[Guest]

There are two coins in an opaque bag. They are identical except one is a heads and a tail; the other has two heads. What are your odds of getting two heads if you withdraw one coin at random, place it face down on the desk, and continue by doing the same with the second coin?

[Guest]

0 - if you place them both face down, you'll have 1 tail up and 1 head up.

[Guest]

The odds would be 50/50. If you pull out the two-headed coin, you have 100% of placing it heads up, the two-sided coin is a 50/50 shot. So the odds of both being placed heads up are 50/50.

[bonanova]

A coin toss.

Label the four sides A [heads] B [tails] - that's the first coin - and C [heads] D [heads] - that's the second coin.

There are four equally likely events:

A and C -> HH

A and D -> HH

B and C -> TH

B and D -> TH

The question is identical to this:

You have one coin, showing both H and T.

You pull it from a bag and place it on the table.

What is the probability it shows H?

[Guest]

Sorry, the odds are 2 to 1. If the first coin face revealed is a head you stop because there is no way to achieve two tails.

[Guest]

0 - if you place them both face down, you'll have 1 tail up and 1 head up.

Suggest you re-read the problem

[Guest]

Sorry, the odds are 2 to 1. If the first coin face revealed is a head you stop because there is no way to achieve two tails.

That is if it is a tails you stop.

[Guest]

A coin toss.

Label the four sides A [heads] B [tails] - that's the first coin - and C [heads] D [heads] - that's the second coin.

There are four equally likely events:

A and C -> HH

A and D -> HH

B and C -> TH

B and D -> TH

The question is identical to this:

You have one coin, showing both H and T.

You pull it from a bag and place it on the table.

What is the probability it shows H?

The difference comes from drawing them one by one.If the first shown face is a heads you have no reason to continue,

[Guest]

I'd heard "heads" called "faces" before, and thought it was a trick question. Oh, well!

[Guest]

The odds would be 50/50. If you pull out the two-headed coin, you have 100% of placing it heads up, the two-sided coin is a 50/50 shot. So the odds of both being placed heads up are 50/50.

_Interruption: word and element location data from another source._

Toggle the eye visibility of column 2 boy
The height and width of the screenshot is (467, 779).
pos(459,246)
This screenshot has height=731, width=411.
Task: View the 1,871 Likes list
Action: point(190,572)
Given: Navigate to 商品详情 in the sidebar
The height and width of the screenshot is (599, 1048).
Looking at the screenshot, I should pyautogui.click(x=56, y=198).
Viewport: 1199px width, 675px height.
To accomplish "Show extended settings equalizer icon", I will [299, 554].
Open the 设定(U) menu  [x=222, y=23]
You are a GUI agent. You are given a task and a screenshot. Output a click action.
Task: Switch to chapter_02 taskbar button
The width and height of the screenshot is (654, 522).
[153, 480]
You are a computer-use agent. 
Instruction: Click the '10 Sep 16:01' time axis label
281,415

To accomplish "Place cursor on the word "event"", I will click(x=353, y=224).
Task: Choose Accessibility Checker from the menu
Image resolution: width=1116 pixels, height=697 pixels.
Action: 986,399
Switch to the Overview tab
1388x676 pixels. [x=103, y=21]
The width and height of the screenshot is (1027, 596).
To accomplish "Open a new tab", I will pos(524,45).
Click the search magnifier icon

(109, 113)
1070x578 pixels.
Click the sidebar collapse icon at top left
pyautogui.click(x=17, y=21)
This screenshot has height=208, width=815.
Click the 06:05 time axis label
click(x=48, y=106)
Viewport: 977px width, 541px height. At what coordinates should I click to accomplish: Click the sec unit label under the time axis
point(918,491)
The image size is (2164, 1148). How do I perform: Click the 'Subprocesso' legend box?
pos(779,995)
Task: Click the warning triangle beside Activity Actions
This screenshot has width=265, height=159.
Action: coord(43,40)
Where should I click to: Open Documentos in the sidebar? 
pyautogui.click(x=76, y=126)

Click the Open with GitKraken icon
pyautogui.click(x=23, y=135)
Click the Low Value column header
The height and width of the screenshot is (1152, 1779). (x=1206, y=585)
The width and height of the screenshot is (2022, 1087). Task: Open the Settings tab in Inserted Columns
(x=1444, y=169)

But the point is you are not pulling them out at the same time and that would dictate your next move.

[bonanova]

The difference comes from drawing them one by one.If the first shown face is a heads you have no reason to continue,

The OP asks: What are the odds if both coins are drawn, one at a time. It says to draw the second coin, regardless.

No matter, it's a red herring.

The two coins have four faces. Three faces are H; 1 face is T.

The first face you see is a T 1/4 of the time, whether you stop or not.

The second face you see is also a T 1/4 of the time.

So half of the time you'll see a T.

The other half of the time you'll see 2 heads.

It might help to spell it out in more detail.

Considering order, there are 8 equally likely events.

Referring to my previous post, they are:

HT coin is drawn first:

A then C - HH

A then D - HH

B then C - TH - Here you choose to stop. So it's B [tails] then stop.

B then D - TH - Here you choose to stop. So it's B [tails] then stop.

HH coin is drawn first:

C then A - HH

C then B - HT - Here a T shows on the second coin. You'll always see it, because here the first coin is HH.

D then A - HH

D then B - HT - Here a T shows on the second coin. You'll always see it, because here the first coin is HH.

In 2 cases [1/4 of the time] you see T on the first coin and choose not to draw the second coin.

In 2 other cases [1/4 of the time] the second coin is T.

So, in 4 cases [1/2 of the time] you see T.

The other 1/2 of the time you see 2 heads.